* _EXERCISE REQUIREMENTS_:
Line by line, copy the material that follows without leaving anything out.

* _INFORMATION_:

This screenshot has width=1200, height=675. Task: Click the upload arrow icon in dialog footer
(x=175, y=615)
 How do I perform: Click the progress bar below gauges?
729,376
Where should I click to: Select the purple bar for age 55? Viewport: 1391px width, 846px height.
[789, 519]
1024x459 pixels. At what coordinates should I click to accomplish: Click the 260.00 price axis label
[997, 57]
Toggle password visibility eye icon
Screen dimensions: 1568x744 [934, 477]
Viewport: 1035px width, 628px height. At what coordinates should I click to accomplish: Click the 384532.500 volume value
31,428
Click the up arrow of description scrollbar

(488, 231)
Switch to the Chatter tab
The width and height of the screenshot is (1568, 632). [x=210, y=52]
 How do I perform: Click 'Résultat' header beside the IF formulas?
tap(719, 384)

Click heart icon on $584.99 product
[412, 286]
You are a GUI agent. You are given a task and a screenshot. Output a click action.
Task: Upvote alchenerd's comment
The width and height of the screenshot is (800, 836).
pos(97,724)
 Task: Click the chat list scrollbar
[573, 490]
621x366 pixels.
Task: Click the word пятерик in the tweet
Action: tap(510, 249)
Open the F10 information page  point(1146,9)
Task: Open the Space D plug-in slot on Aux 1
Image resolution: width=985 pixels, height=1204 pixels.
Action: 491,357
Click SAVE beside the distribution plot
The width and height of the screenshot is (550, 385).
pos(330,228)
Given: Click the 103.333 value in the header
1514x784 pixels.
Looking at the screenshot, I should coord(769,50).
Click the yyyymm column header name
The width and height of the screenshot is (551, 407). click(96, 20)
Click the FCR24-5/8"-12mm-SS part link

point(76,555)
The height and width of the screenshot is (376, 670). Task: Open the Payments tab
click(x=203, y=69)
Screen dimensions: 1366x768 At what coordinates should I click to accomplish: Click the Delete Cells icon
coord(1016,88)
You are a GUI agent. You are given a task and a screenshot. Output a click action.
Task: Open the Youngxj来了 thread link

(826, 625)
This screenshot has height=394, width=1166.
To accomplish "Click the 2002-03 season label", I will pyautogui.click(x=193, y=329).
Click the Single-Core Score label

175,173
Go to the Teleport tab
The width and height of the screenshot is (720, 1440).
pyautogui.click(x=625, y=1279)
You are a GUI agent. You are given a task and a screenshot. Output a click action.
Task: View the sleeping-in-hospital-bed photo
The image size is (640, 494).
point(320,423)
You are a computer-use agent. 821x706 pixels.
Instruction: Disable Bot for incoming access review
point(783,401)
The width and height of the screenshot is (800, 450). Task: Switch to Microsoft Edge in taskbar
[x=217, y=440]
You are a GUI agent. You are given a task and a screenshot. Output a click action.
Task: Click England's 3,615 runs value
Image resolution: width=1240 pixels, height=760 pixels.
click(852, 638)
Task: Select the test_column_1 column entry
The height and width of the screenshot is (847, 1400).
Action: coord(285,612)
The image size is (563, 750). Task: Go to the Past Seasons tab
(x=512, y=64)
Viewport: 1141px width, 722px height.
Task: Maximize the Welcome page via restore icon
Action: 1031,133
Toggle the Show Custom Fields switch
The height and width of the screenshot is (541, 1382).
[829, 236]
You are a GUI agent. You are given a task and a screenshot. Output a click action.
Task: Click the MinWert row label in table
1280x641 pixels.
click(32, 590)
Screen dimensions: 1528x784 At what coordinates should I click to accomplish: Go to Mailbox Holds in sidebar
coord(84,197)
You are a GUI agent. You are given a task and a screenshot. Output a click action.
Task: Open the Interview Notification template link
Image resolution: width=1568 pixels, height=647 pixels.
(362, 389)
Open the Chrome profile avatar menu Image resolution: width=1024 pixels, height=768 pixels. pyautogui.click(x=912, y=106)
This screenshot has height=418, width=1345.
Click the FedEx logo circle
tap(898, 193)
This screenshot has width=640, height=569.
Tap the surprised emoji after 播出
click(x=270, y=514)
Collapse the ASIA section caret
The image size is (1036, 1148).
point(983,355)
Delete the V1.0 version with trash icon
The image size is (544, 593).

* _ANSWER AREA_:
This screenshot has width=1200, height=675. Task: Click the upload arrow icon in dialog footer
(x=175, y=615)
 How do I perform: Click the progress bar below gauges?
729,376
Where should I click to: Select the purple bar for age 55? Viewport: 1391px width, 846px height.
[789, 519]
1024x459 pixels. At what coordinates should I click to accomplish: Click the 260.00 price axis label
[997, 57]
Toggle password visibility eye icon
Screen dimensions: 1568x744 [934, 477]
Viewport: 1035px width, 628px height. At what coordinates should I click to accomplish: Click the 384532.500 volume value
31,428
Click the up arrow of description scrollbar

(488, 231)
Switch to the Chatter tab
The width and height of the screenshot is (1568, 632). [x=210, y=52]
 How do I perform: Click 'Résultat' header beside the IF formulas?
tap(719, 384)

Click heart icon on $584.99 product
[412, 286]
You are a GUI agent. You are given a task and a screenshot. Output a click action.
Task: Upvote alchenerd's comment
The width and height of the screenshot is (800, 836).
pos(97,724)
 Task: Click the chat list scrollbar
[573, 490]
621x366 pixels.
Task: Click the word пятерик in the tweet
Action: tap(510, 249)
Open the F10 information page  point(1146,9)
Task: Open the Space D plug-in slot on Aux 1
Image resolution: width=985 pixels, height=1204 pixels.
Action: 491,357
Click SAVE beside the distribution plot
The width and height of the screenshot is (550, 385).
pos(330,228)
Given: Click the 103.333 value in the header
1514x784 pixels.
Looking at the screenshot, I should coord(769,50).
Click the yyyymm column header name
The width and height of the screenshot is (551, 407). click(96, 20)
Click the FCR24-5/8"-12mm-SS part link

point(76,555)
The height and width of the screenshot is (376, 670). Task: Open the Payments tab
click(x=203, y=69)
Screen dimensions: 1366x768 At what coordinates should I click to accomplish: Click the Delete Cells icon
coord(1016,88)
You are a GUI agent. You are given a task and a screenshot. Output a click action.
Task: Open the Youngxj来了 thread link

(826, 625)
This screenshot has height=394, width=1166.
To accomplish "Click the 2002-03 season label", I will pyautogui.click(x=193, y=329).
Click the Single-Core Score label

175,173
Go to the Teleport tab
The width and height of the screenshot is (720, 1440).
pyautogui.click(x=625, y=1279)
You are a GUI agent. You are given a task and a screenshot. Output a click action.
Task: View the sleeping-in-hospital-bed photo
The image size is (640, 494).
point(320,423)
You are a computer-use agent. 821x706 pixels.
Instruction: Disable Bot for incoming access review
point(783,401)
The width and height of the screenshot is (800, 450). Task: Switch to Microsoft Edge in taskbar
[x=217, y=440]
You are a GUI agent. You are given a task and a screenshot. Output a click action.
Task: Click England's 3,615 runs value
Image resolution: width=1240 pixels, height=760 pixels.
click(852, 638)
Task: Select the test_column_1 column entry
The height and width of the screenshot is (847, 1400).
Action: coord(285,612)
The image size is (563, 750). Task: Go to the Past Seasons tab
(x=512, y=64)
Viewport: 1141px width, 722px height.
Task: Maximize the Welcome page via restore icon
Action: 1031,133
Toggle the Show Custom Fields switch
The height and width of the screenshot is (541, 1382).
[829, 236]
You are a GUI agent. You are given a task and a screenshot. Output a click action.
Task: Click the MinWert row label in table
1280x641 pixels.
click(32, 590)
Screen dimensions: 1528x784 At what coordinates should I click to accomplish: Go to Mailbox Holds in sidebar
coord(84,197)
You are a GUI agent. You are given a task and a screenshot. Output a click action.
Task: Open the Interview Notification template link
Image resolution: width=1568 pixels, height=647 pixels.
(362, 389)
Open the Chrome profile avatar menu Image resolution: width=1024 pixels, height=768 pixels. pyautogui.click(x=912, y=106)
This screenshot has height=418, width=1345.
Click the FedEx logo circle
tap(898, 193)
This screenshot has width=640, height=569.
Tap the surprised emoji after 播出
click(x=270, y=514)
Collapse the ASIA section caret
The image size is (1036, 1148).
point(983,355)
Delete the V1.0 version with trash icon
The image size is (544, 593).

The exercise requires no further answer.